REQUIREMENT: Repeat every record exactly as given.

RECORD SET:
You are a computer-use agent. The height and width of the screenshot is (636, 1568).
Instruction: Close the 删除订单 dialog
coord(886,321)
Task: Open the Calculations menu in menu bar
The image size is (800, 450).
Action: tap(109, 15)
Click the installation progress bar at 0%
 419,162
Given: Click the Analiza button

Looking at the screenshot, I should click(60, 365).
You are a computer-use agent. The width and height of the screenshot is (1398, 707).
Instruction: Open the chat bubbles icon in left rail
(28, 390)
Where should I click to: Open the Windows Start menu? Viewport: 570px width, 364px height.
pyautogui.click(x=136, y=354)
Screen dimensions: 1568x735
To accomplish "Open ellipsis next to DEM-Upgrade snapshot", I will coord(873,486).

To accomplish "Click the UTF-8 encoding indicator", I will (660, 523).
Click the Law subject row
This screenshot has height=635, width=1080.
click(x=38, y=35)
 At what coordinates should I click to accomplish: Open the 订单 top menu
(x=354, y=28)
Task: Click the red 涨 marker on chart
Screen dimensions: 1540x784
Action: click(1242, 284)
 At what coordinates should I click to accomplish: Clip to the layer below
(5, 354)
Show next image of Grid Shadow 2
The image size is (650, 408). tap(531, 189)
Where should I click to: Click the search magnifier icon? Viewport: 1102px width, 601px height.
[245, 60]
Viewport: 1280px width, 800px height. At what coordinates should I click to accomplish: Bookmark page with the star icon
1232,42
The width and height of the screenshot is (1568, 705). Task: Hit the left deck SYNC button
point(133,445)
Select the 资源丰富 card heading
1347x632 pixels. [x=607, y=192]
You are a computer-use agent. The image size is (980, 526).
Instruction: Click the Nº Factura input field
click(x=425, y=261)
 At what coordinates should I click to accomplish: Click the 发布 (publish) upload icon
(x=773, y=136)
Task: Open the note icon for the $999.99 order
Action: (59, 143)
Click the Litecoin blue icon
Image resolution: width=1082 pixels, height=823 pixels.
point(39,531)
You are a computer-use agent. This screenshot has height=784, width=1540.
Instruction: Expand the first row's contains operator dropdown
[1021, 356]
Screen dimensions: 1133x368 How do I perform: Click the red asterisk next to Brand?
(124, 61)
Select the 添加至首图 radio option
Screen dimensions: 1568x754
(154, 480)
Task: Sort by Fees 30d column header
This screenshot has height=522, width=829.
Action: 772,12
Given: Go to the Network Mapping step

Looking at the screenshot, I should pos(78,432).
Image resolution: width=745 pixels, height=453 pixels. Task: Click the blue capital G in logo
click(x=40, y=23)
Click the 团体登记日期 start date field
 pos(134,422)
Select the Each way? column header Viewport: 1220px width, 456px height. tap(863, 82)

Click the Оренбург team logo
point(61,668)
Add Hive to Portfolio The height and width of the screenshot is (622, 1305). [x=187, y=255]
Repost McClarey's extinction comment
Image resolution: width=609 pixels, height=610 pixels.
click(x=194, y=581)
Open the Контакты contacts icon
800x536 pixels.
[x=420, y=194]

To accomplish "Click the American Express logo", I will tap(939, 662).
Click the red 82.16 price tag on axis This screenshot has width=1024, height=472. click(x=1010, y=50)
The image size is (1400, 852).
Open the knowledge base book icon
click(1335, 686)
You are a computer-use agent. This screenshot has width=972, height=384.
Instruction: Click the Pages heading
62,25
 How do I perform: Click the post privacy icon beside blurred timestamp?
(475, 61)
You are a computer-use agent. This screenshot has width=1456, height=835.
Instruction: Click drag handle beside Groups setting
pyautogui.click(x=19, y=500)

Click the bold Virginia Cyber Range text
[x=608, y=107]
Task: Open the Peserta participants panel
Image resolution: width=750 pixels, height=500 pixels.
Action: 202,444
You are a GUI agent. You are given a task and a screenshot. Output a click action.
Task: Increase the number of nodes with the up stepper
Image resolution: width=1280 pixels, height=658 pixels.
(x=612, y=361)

RESULT BELOW:
You are a computer-use agent. The height and width of the screenshot is (636, 1568).
Instruction: Close the 删除订单 dialog
coord(886,321)
Task: Open the Calculations menu in menu bar
The image size is (800, 450).
Action: tap(109, 15)
Click the installation progress bar at 0%
 419,162
Given: Click the Analiza button

Looking at the screenshot, I should click(60, 365).
You are a computer-use agent. The width and height of the screenshot is (1398, 707).
Instruction: Open the chat bubbles icon in left rail
(28, 390)
Where should I click to: Open the Windows Start menu? Viewport: 570px width, 364px height.
pyautogui.click(x=136, y=354)
Screen dimensions: 1568x735
To accomplish "Open ellipsis next to DEM-Upgrade snapshot", I will coord(873,486).

To accomplish "Click the UTF-8 encoding indicator", I will (660, 523).
Click the Law subject row
This screenshot has height=635, width=1080.
click(x=38, y=35)
 At what coordinates should I click to accomplish: Open the 订单 top menu
(x=354, y=28)
Task: Click the red 涨 marker on chart
Screen dimensions: 1540x784
Action: click(1242, 284)
 At what coordinates should I click to accomplish: Clip to the layer below
(5, 354)
Show next image of Grid Shadow 2
The image size is (650, 408). tap(531, 189)
Where should I click to: Click the search magnifier icon? Viewport: 1102px width, 601px height.
[245, 60]
Viewport: 1280px width, 800px height. At what coordinates should I click to accomplish: Bookmark page with the star icon
1232,42
The width and height of the screenshot is (1568, 705). Task: Hit the left deck SYNC button
point(133,445)
Select the 资源丰富 card heading
1347x632 pixels. [x=607, y=192]
You are a computer-use agent. The image size is (980, 526).
Instruction: Click the Nº Factura input field
click(x=425, y=261)
 At what coordinates should I click to accomplish: Click the 发布 (publish) upload icon
(x=773, y=136)
Task: Open the note icon for the $999.99 order
Action: (59, 143)
Click the Litecoin blue icon
Image resolution: width=1082 pixels, height=823 pixels.
point(39,531)
You are a computer-use agent. This screenshot has height=784, width=1540.
Instruction: Expand the first row's contains operator dropdown
[1021, 356]
Screen dimensions: 1133x368 How do I perform: Click the red asterisk next to Brand?
(124, 61)
Select the 添加至首图 radio option
Screen dimensions: 1568x754
(154, 480)
Task: Sort by Fees 30d column header
This screenshot has height=522, width=829.
Action: 772,12
Given: Go to the Network Mapping step

Looking at the screenshot, I should pos(78,432).
Image resolution: width=745 pixels, height=453 pixels. Task: Click the blue capital G in logo
click(x=40, y=23)
Click the 团体登记日期 start date field
 pos(134,422)
Select the Each way? column header Viewport: 1220px width, 456px height. tap(863, 82)

Click the Оренбург team logo
point(61,668)
Add Hive to Portfolio The height and width of the screenshot is (622, 1305). [x=187, y=255]
Repost McClarey's extinction comment
Image resolution: width=609 pixels, height=610 pixels.
click(x=194, y=581)
Open the Контакты contacts icon
800x536 pixels.
[x=420, y=194]

To accomplish "Click the American Express logo", I will tap(939, 662).
Click the red 82.16 price tag on axis This screenshot has width=1024, height=472. click(x=1010, y=50)
The image size is (1400, 852).
Open the knowledge base book icon
click(1335, 686)
You are a computer-use agent. This screenshot has width=972, height=384.
Instruction: Click the Pages heading
62,25
 How do I perform: Click the post privacy icon beside blurred timestamp?
(475, 61)
You are a computer-use agent. This screenshot has width=1456, height=835.
Instruction: Click drag handle beside Groups setting
pyautogui.click(x=19, y=500)

Click the bold Virginia Cyber Range text
[x=608, y=107]
Task: Open the Peserta participants panel
Image resolution: width=750 pixels, height=500 pixels.
Action: 202,444
You are a GUI agent. You are given a task and a screenshot. Output a click action.
Task: Increase the number of nodes with the up stepper
Image resolution: width=1280 pixels, height=658 pixels.
(x=612, y=361)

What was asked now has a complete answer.